GIVEN RECORDS:
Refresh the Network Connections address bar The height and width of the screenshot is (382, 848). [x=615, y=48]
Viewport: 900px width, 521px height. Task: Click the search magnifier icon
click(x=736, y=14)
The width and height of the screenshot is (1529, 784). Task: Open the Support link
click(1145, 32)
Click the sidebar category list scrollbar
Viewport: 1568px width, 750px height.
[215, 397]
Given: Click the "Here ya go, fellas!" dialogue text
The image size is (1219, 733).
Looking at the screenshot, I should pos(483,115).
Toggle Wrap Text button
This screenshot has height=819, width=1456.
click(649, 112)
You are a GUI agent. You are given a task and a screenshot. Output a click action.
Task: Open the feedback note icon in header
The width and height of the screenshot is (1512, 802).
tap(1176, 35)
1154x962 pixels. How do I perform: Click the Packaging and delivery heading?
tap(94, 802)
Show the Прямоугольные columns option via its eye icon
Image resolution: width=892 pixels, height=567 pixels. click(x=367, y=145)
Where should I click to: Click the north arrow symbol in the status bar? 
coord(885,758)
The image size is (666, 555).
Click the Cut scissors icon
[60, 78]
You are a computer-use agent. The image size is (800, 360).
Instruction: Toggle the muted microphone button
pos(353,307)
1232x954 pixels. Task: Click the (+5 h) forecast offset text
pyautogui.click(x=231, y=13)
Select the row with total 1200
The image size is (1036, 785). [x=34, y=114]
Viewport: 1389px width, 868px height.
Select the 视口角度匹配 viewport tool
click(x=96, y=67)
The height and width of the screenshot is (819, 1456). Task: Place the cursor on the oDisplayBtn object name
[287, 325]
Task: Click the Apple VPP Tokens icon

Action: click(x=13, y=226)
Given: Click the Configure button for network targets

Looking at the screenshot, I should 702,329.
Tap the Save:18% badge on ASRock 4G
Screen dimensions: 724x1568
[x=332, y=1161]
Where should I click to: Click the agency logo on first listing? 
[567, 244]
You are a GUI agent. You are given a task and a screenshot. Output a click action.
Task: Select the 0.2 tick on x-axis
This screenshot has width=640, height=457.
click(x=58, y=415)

SET PROBLEM:
Can you copy the records above word for word, keeping each line as it is?

SOLVED EXERCISE:
Refresh the Network Connections address bar The height and width of the screenshot is (382, 848). [x=615, y=48]
Viewport: 900px width, 521px height. Task: Click the search magnifier icon
click(x=736, y=14)
The width and height of the screenshot is (1529, 784). Task: Open the Support link
click(1145, 32)
Click the sidebar category list scrollbar
Viewport: 1568px width, 750px height.
[215, 397]
Given: Click the "Here ya go, fellas!" dialogue text
The image size is (1219, 733).
Looking at the screenshot, I should pos(483,115).
Toggle Wrap Text button
This screenshot has height=819, width=1456.
click(649, 112)
You are a GUI agent. You are given a task and a screenshot. Output a click action.
Task: Open the feedback note icon in header
The width and height of the screenshot is (1512, 802).
tap(1176, 35)
1154x962 pixels. How do I perform: Click the Packaging and delivery heading?
tap(94, 802)
Show the Прямоугольные columns option via its eye icon
Image resolution: width=892 pixels, height=567 pixels. click(x=367, y=145)
Where should I click to: Click the north arrow symbol in the status bar? 
coord(885,758)
The image size is (666, 555).
Click the Cut scissors icon
[60, 78]
You are a computer-use agent. The image size is (800, 360).
Instruction: Toggle the muted microphone button
pos(353,307)
1232x954 pixels. Task: Click the (+5 h) forecast offset text
pyautogui.click(x=231, y=13)
Select the row with total 1200
The image size is (1036, 785). [x=34, y=114]
Viewport: 1389px width, 868px height.
Select the 视口角度匹配 viewport tool
click(x=96, y=67)
The height and width of the screenshot is (819, 1456). Task: Place the cursor on the oDisplayBtn object name
[287, 325]
Task: Click the Apple VPP Tokens icon

Action: click(x=13, y=226)
Given: Click the Configure button for network targets

Looking at the screenshot, I should 702,329.
Tap the Save:18% badge on ASRock 4G
Screen dimensions: 724x1568
[x=332, y=1161]
Where should I click to: Click the agency logo on first listing? 
[567, 244]
You are a GUI agent. You are given a task and a screenshot. Output a click action.
Task: Select the 0.2 tick on x-axis
This screenshot has width=640, height=457.
click(x=58, y=415)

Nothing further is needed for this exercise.